The announcement, made at his thrice-weekly press conference, came just ahead of Mother's Day weekend.
Scott said Vermont has flattened the curve, thanks to successful social distancing measures, but that people should continue to maintain a distance of six feet or more from others, to wear masks wherever possible, and to wash their hands frequently.
“The good news is, because of everything we’ve done and the sacrifices Vermonters have made, we can now take steps to restart social visits and enjoy some recreation, as long as we continue to follow important and simple guidelines,” Scott said.
Scott said his Stay Home, Stay Safe order will remain in effect until May 15, and he added the state of emergency would continue past that date. He advised that small gatherings should mainly consist of outdoor activities, where physical distancing can occur more easily.
However, “getting together in your homes with 10 or less of your friends or family is also allowed,” Scott said.
To start, the governor recommended that individual households look to reconnect with another “trusted” household that is “taking seriously the need to prevent the spread of this virus.”
“There is no specific set of guidelines or enforcement measures we can put in place, so we need Vermonters to use some common sense during these visits,” he said. “If we do, it means our kids can play together, or a neighbor you trust can take a turn at helping your kid with a remote learning plan, or just sit on the porch and maybe talk.”

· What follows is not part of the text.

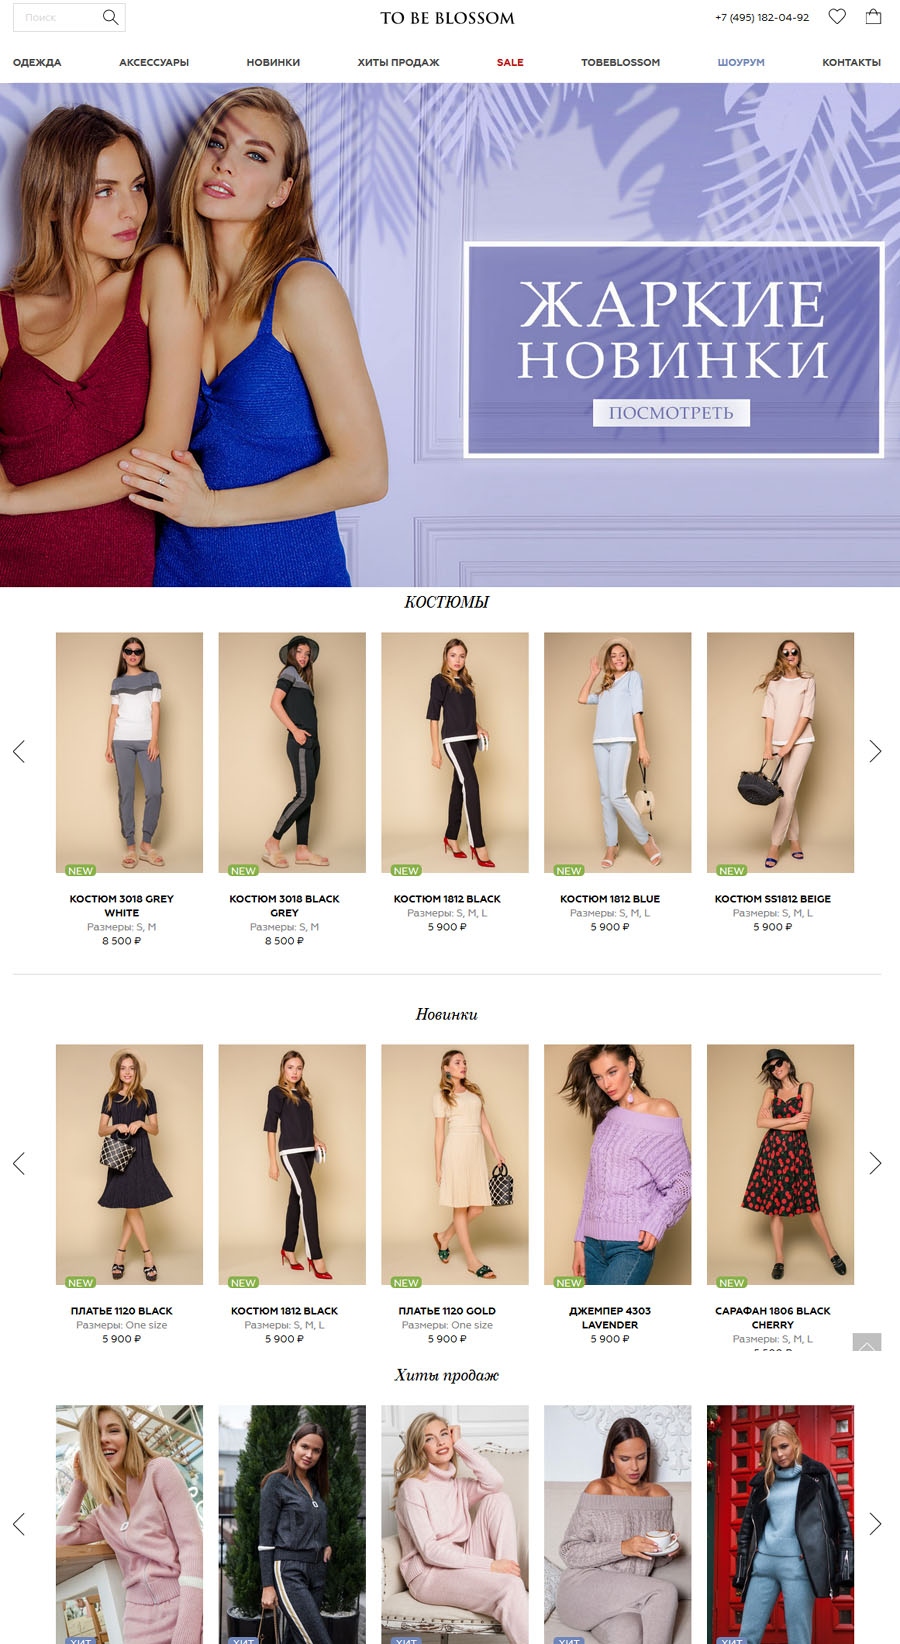Click the search magnifier icon

(x=110, y=17)
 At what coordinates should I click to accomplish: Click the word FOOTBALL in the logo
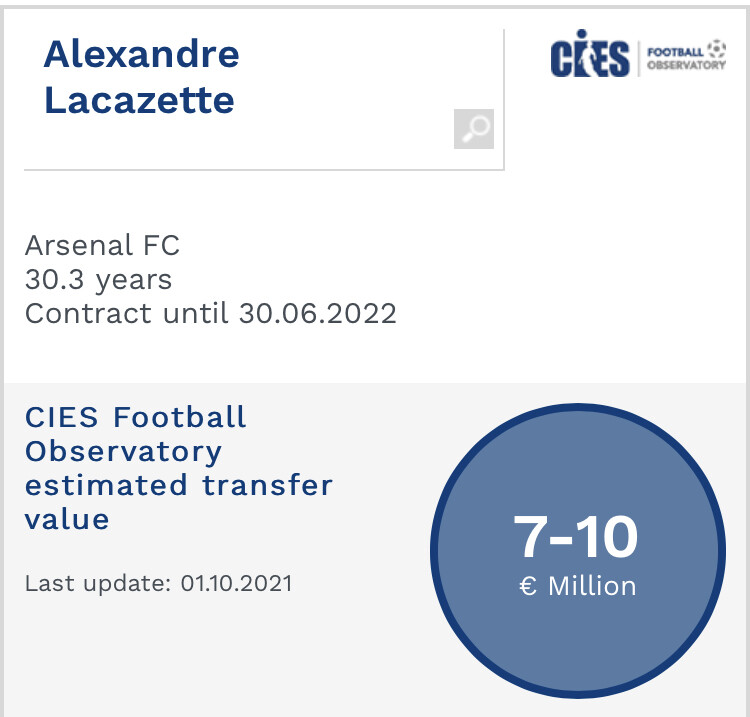pos(675,52)
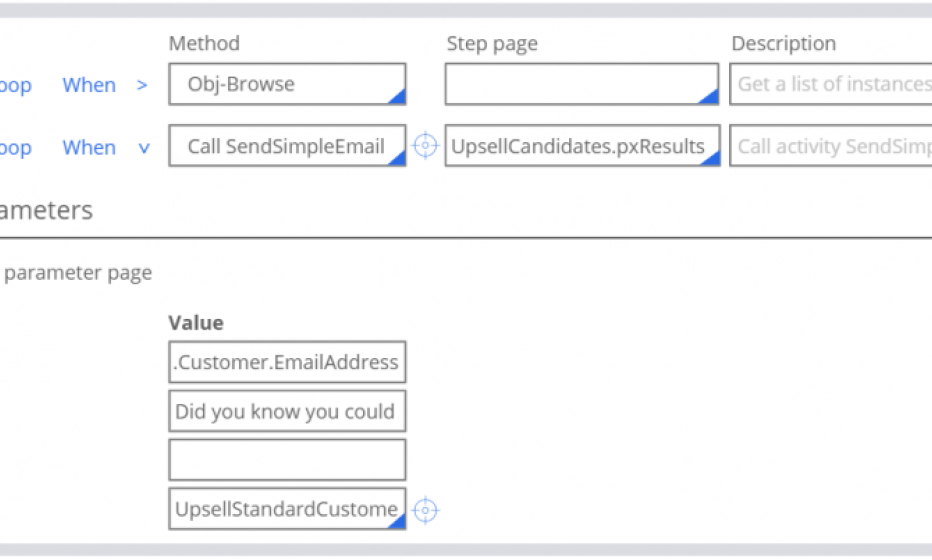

Scott asked Vermont residents over the age of 65, or with conditions such as heart or lung disease or diabetes, and those who are considered to be at high-risk by the Centers for Disease Control, to continue to stay home.
“Protecting the most vulnerable among us has always been at the forefront of our goals,” he said. “I am unfortunately asking these folks to continue to stay home at least for a while longer.”
Outdoor recreation and travel
Scott said Wednesday that a 14-day quarantine will still be mandatory for those who re-enter the state after non-essential cross-border travel to neighboring states, and Vermonters are encouraged to avoid leaving the state for the time being.
However, Secretary of Natural Resources Julie Moore had some good news: “No longer are Vermonters being asked to limit outings to no more than 10 miles from home,” she said.
Businesses, non-profits and government agencies that support Vermont’s outdoor recreation sector can reopen, provided they conduct business with minimal contact. Guidelines for how to do so are available at the Agency of Commerce and Development's Restart Vermont initiative website, and they'll need to create a "Reopening and Training Plan" before resuming operations.
Additionally, skate parks, ball fields, mountain biking facilities, trail networks and golf courses will now be allowed to reopen, though organized sporting events remain on hold. Campgrounds, pools, beaches and marinas will remain closed.
Game wardens will be patrolling popular hiking trailheads and other recreation areas to monitor traffic in the coming weeks. If too many people are using an area for social distancing to occur, visitors may be turned away.
Moore said that outdoor activities should not bring more than 10 people in contact with one another at a given time, and that those who partake in recreation should maintain social distance.
“Put another way, no tailgaiting," she said.
More opening-up guidance coming
The governor hinted Wednesday that more guidance for child care and summer camps will be coming in either his Friday or Monday press conferences. Scott also said high school graduations will be addressed on Friday.
"I think any mass gatherings at this point in time are a concern," he said. "I would anticipate that would be part of the guidance or part of the decision-making."
Proactive contact tracing
Health Commissioner Mark Levine advised that, as Vermonters begin to expand their social circles, they should consider maintaining their own record of people they come into contact with, in the event that they later fall ill with COVID-19. Contact tracing, he said, is about to get a lot more complicated.
Scott echoed this sentiment, saying, “By being careful about who we welcome into our homes, if an illness were to develop, it will be easier to trace to make sure it doesn’t spread further.”
Opioid-related fatalities decline
Levine also reported that opioid related fatalities are down in Vermont for the first time since 2014.
The state saw a 15% decline in the number of deaths attributed to opioid misuse between 2018 and 2019, from 130 deaths to 111.
“Fentanyl, as it has been for a number of years now, continues to be the primary driver of opioid deaths in Vermont,” Levine said.
The percentage of opioid related fatalities attributable to fentanyl increased in 2019, when the substance accounted for 86% of all opioid-related fatalities. In 2018 that figure was 77%.
Additionally, the percentage of opioid related fatalities that involved cocaine increased from 36% in 2018, to 43% in 2019.
Correction 5/6/20 4:05 p.m.: An earlier version of this story incorrectly stated that gatherings were restricted to 10 or fewer in Vermont on March 10. Gov. Phil Scott restricted gatherings to 10 or fewer on March 21.